原告滞在記
花房恵美子
10月22日午後1時三〇分福岡空港に迎える。手すりにつかまりながら辛そうに歩いてくる朴頭理(パクトゥリ)さんの姿を想像していたのに、意外にも背筋を伸ばし、スタスタと、歩いてこられる。あんなにも具合悪そうだったのにと同行した朴海淑(パク ヘスク)さんに聞くと、日本の裁判に出ることが決まって頑張ったとのこと。医者にも行ったし、栄養注射も打って迷惑をかけないよう健康管理したとのことでした。裁判に出てもたうことは、彼女に無理を強いているのではないかと心配していましたが、生きる支えになっているということを聞いて本当にうてしかった。
23日下関裁判所で朴頭理さんの堂々とした発言と態度。場内の緊張感、すすり泣きの声、そしてなりやまぬ拍手。・・・・・・関釜裁判裁判を支援して3年間、この裁判を支援してきてよかったと心から思った。
「顔も同じ、街並みも同じ。なのにどうして言葉が通じないのか」海淑さんがいなくては、意思疎通のできない朴頭理さんの嘆きに、覚えるよりこぼれるほうが多い粗雑な自分の頭に嫌気がさしてハングルの勉強を放棄したことを悔いた。
大役の本人尋問が終わり、福岡に帰って食事をして、すぐ横になった朴頭理さんはピクリともしないで熟睡していた。窓枠の所に足をかけてほぼ垂直に近い形で寝ておられたのですが、彼女の寝顔は安らかでした。(彼女は足が痛くて、サロンパスをはり、足を上にあげて寝ています。)
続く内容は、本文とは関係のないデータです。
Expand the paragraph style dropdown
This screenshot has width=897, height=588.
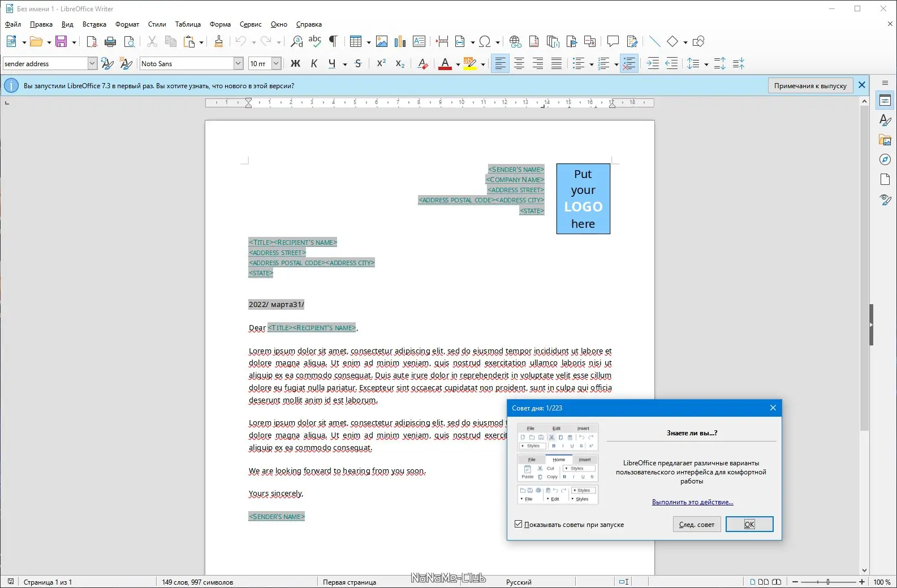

戦後責任を問う活動をさせて頂いているとプレゼントのように素晴らしい人達に出会う。その一人が今回の朴頭理さんの通訳兼付添いとして同行来日された朴海淑さんです。彼女は弁護士達が光州千人訴訟の為の聞きとりの時通訳をしてもらった人で、ソウルでの朴頭理さんとの本人尋問の打ち合わせの時もお願いしました。朴頭理は彼女にすっかりうちとけて、子供のように甘えていました。何者にも縛られない感性を磨きながら、自分の意見をしっかり持っている。その為の勉強をし、決して対立を恐れない。そしてヒューマン。15才も年下の朴海淑さんは私にはまぶしかった。